If I was the actual camera guy, that sentence would be followed by a scene of unimaginable violence.
Then we could mop up this fucknut's blood with the ShamWow.
Film THAT.
Vince is a very popular topic of discussion on Fire That Agency! So is Billy Mays, in case you were wondering.
If you're interested in writing more about Vince (or Billy), I encourage you to contact firethatagency@gmail.com . We'd be very fortunate to have your input.
Erin at "Out of Character" wrote a post about Sham Wow recently. She writes one of the funniest blogs out there, other than yours, of course.
http://outofcharacter.blogspot.com/2008_09_01_outofcharacter_archive.html
Kat - I've been meaning to write an post for you.
Lisa - I'll check that out. Thanks.
Mooooog35 has an excellent point... and idea...
I love this guy. I think if you talk to him off camera he's a TOTALLY different person. He just got some bad advice somewhere along the way...
Why don't infomercials have catchy jingles. We demand jingles damn it!
Happy Chilly Tuesday!
- Jennifer
What kind of mind games are you playing here, Zibbs?
I have watched this video 30 or 40 times and I still can't figure out who he's talking to on that headset.

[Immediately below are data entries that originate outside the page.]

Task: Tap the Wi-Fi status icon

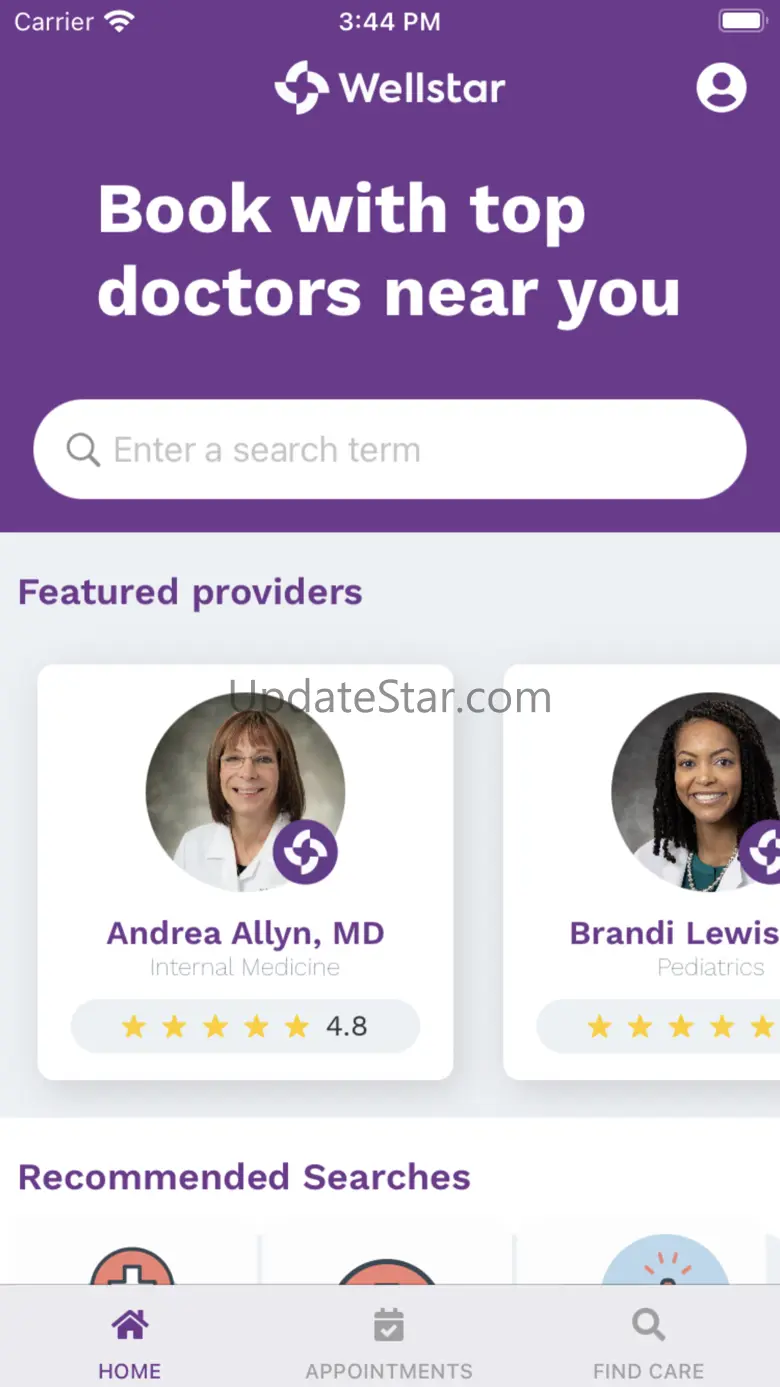Action: (x=120, y=21)
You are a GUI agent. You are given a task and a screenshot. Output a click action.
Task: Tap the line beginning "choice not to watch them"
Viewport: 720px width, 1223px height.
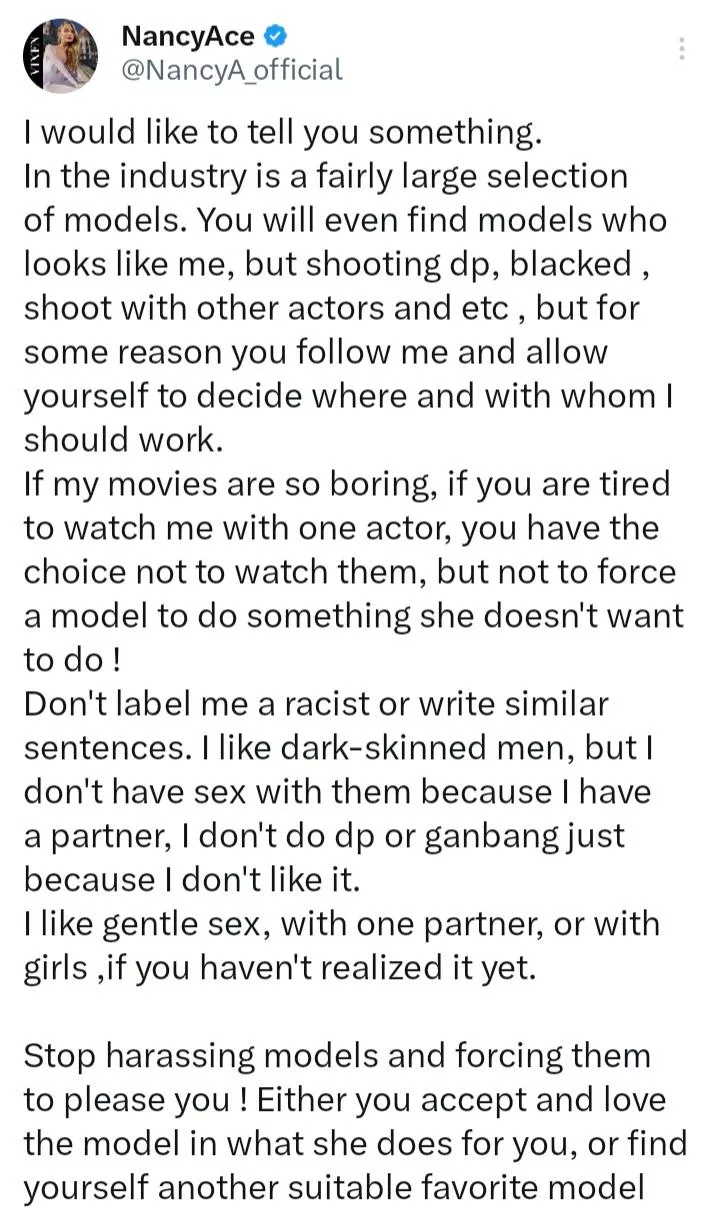coord(350,572)
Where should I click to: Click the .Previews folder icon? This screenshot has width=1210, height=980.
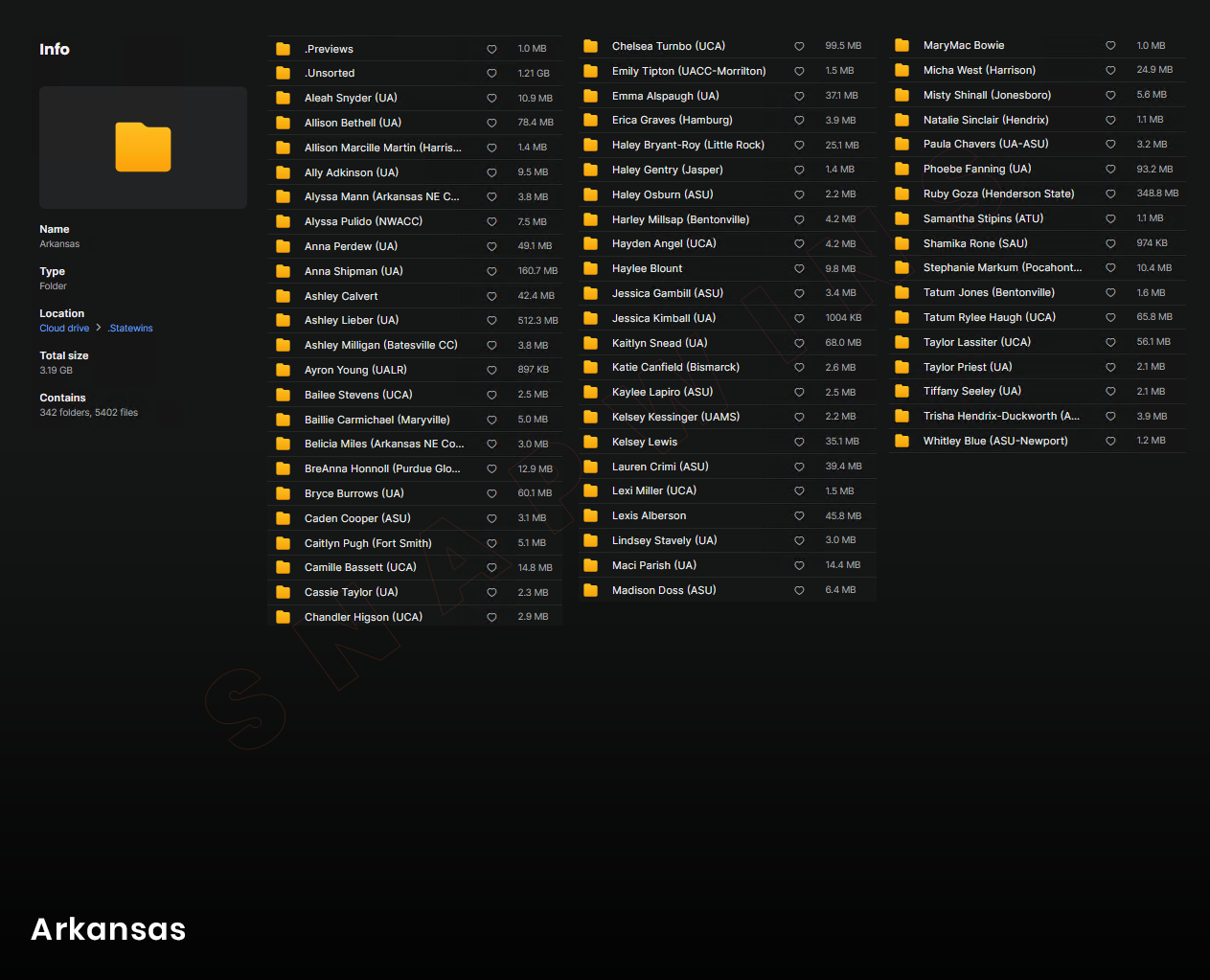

I called the number, expecting him to answer and take my order but it was a woman.
Scam? Wow, I'm disappointed in you, Zibbs. Clearly you cut off the beginning of the video where he revealed the purpose of the headset.

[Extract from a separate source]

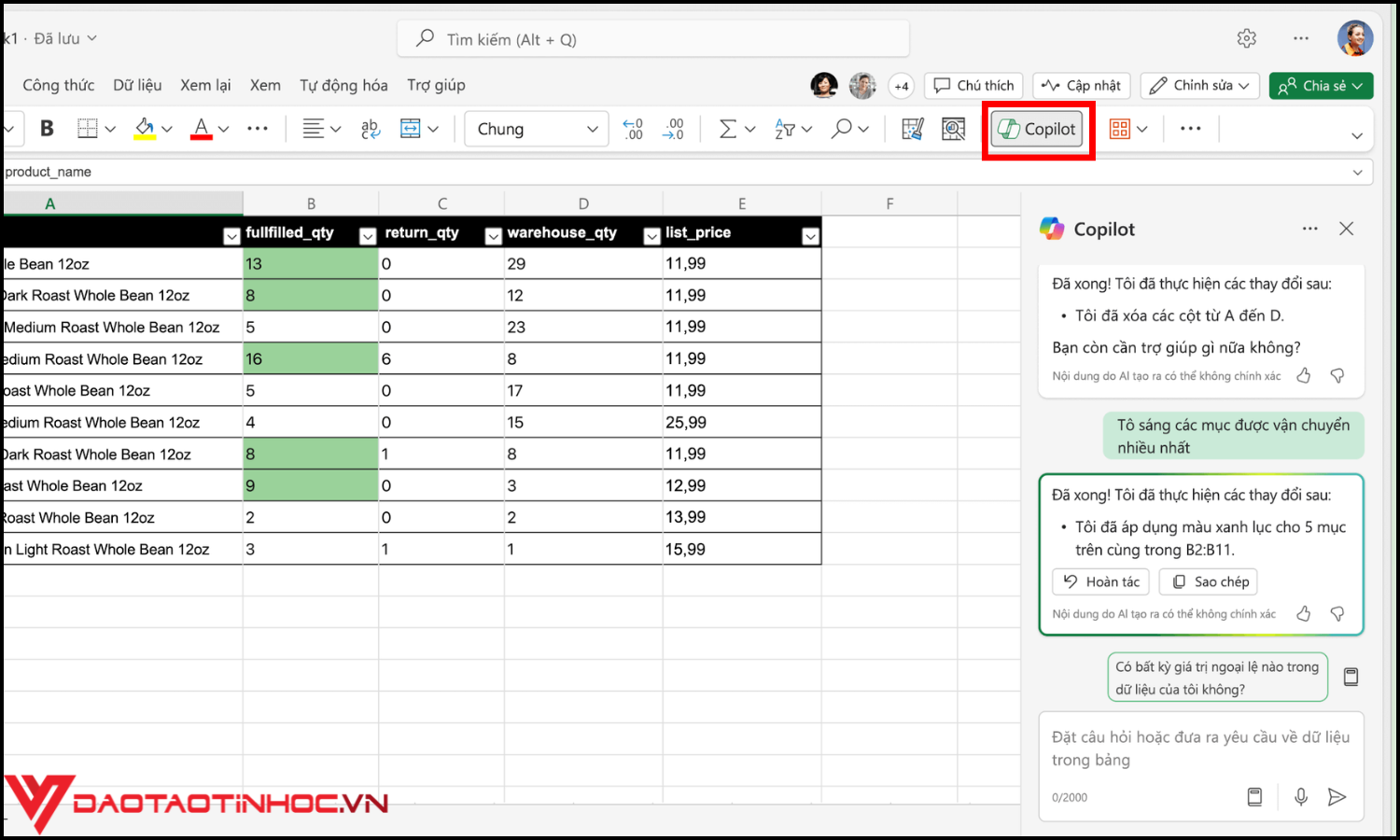
Task: Open the fullfilled_qty column filter
Action: pyautogui.click(x=368, y=236)
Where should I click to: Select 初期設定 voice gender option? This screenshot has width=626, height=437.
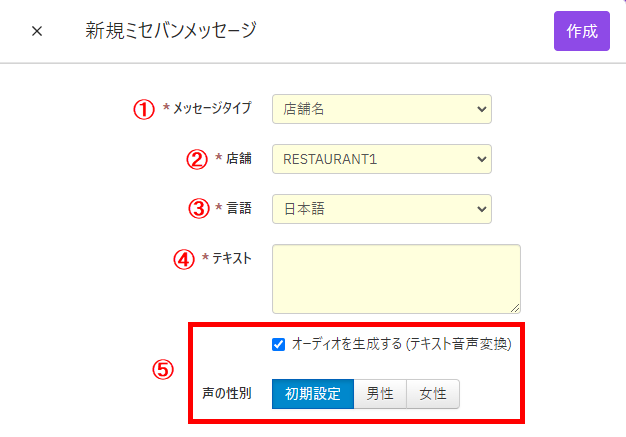point(312,394)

What's next, "Citizen Kane" from five minutes in?
Thanks, Zibbs . . . for nothing.
Hey, how are you?
I never understood how the fuck these things are machine washable. I mean, where does the dirty water go?
I'm a total idiot and worst of all I am going to admit it ~~ I didn't have any idea what HeadOn was. I had to check out your link to it.

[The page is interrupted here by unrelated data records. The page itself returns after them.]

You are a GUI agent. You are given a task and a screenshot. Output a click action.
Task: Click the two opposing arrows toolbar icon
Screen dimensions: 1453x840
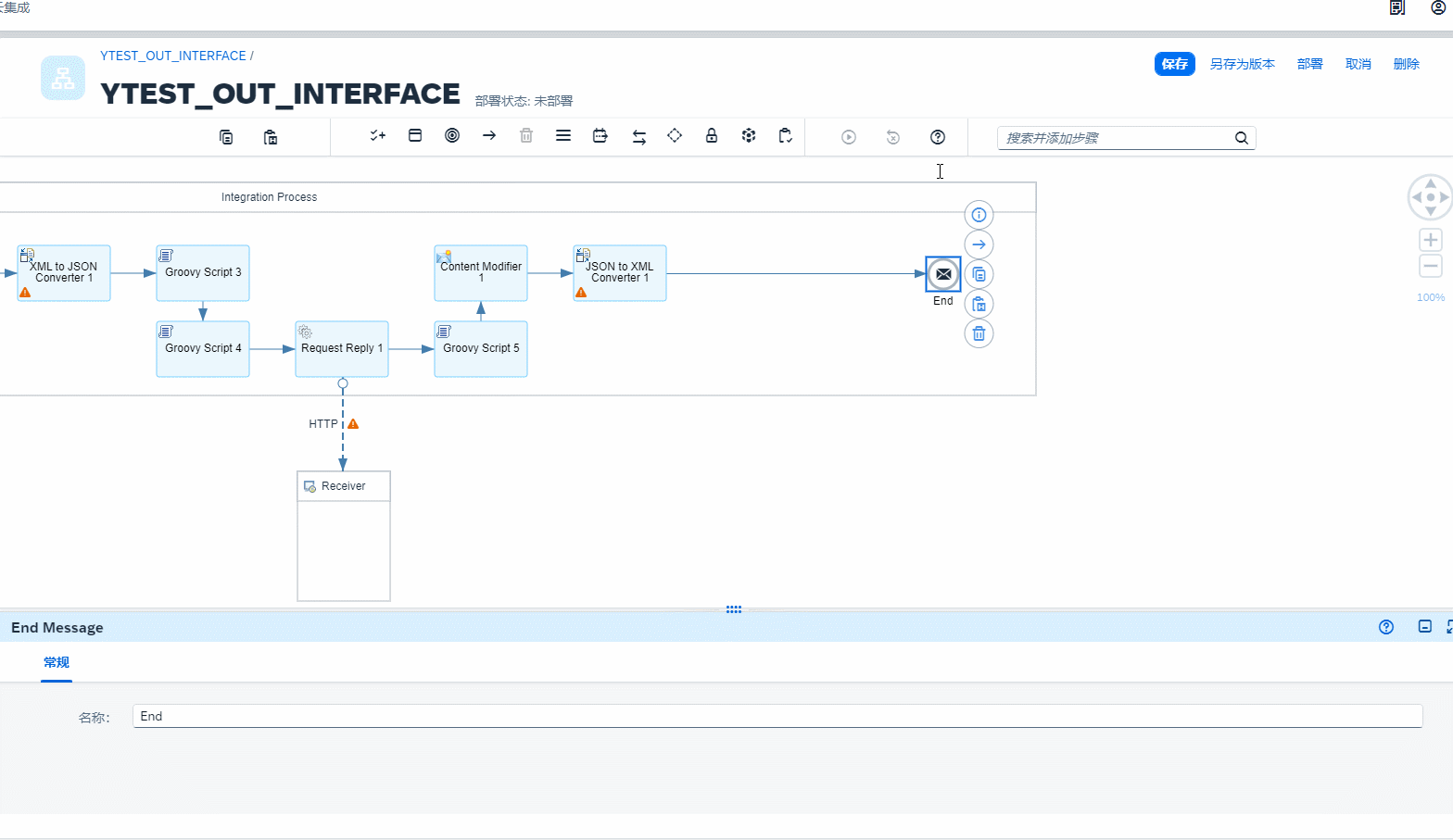coord(638,137)
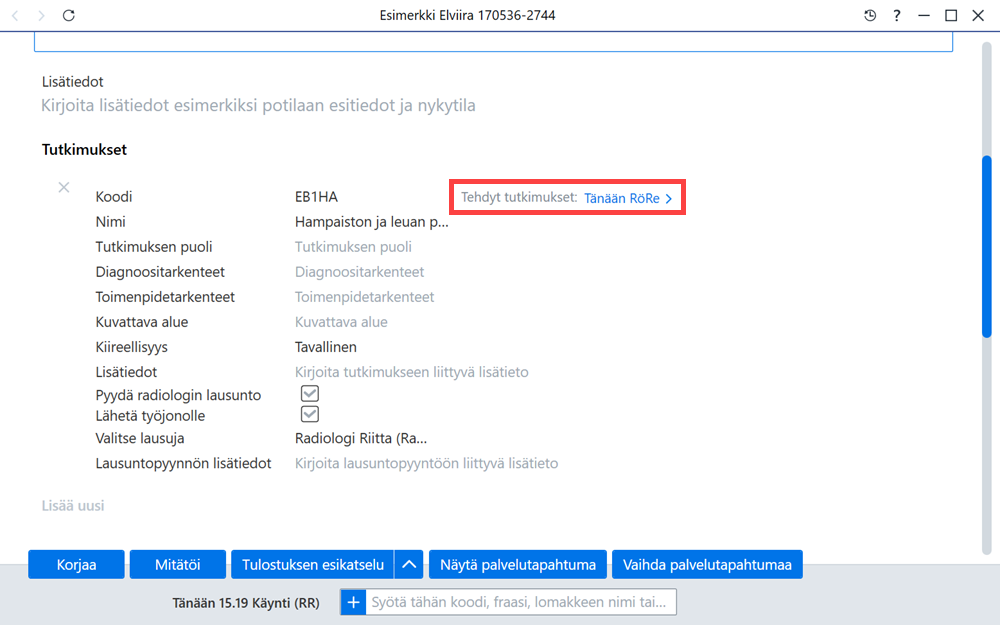The width and height of the screenshot is (1000, 625).
Task: Open the Kiireellisyys Tavallinen dropdown
Action: pyautogui.click(x=326, y=347)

Vince the Sham Wow guy is a pretty good with his hands. He could push it to a product star. That Vince he could be going places too. I mean look at his unbridled enthusiasm!
Chris - You NEVER heard of head on? Where do you live? In PA, it was played on TV nonstop.
Unfortunately, I got hooked up with some of those Sham Wow imitators. I thought they were going to be cool like Vince. They were cool like Fonzie.
Just wore headsets around all day jammering to no one.
Wait, those were commuters on there Blutooth devices. They were tools, regardless.
That Vince guy creeps my shit out. What is going on with his eyebrows every two seconds?
Well, I was not sold when he doubled it or anything, but then I saw that Made in Germany thing and thought, man, I have to have this.
Yes, but his new work on the Slap Choppy kitchen thingy is just ground breaking. I had goose bumps, dude. Pure goose bumps.
Working the header image, I see. Nice!
I like the Amish made portable (fire-free) fireplaces better. Because they are Amish made, you know they are guaranteed. Wait...I thought the Amish didn't use electricity?
would you hate me or respect me if i said that i had this product?
The HeadOn commercial is supposed to be annoying...otherwise, you wouldn't pay attention. And the stuff really works!
If Vince was sitting next to me in a bar, my Alabama Slammer would be in his lap...after having been in my stomach.
That dude is fuglier than Rumor.
I watched all two minutes of this, waiting for him to break into a dance number...perhaps 'Express Yourself' with a cone bra made of Sham-Wows. Now for that, I'd buy one.
Oh, and 'Head On' is the shizzle. That plus Tylenol Sinus is the only thing that makes the crushing sinus pain go away for me.
I think Vince may be the Anti-Christ. He's become way too popular, way too fast.
lmao lmao lmao! the shamwow guy? isn't he the one with the crazy eye? if that's who you're talking about then OH YEAH.. definitely putty *rolls eyes* he creeps me out, but he is one smooth talker!
Looks like your prediction was correct, but not in the way we thought!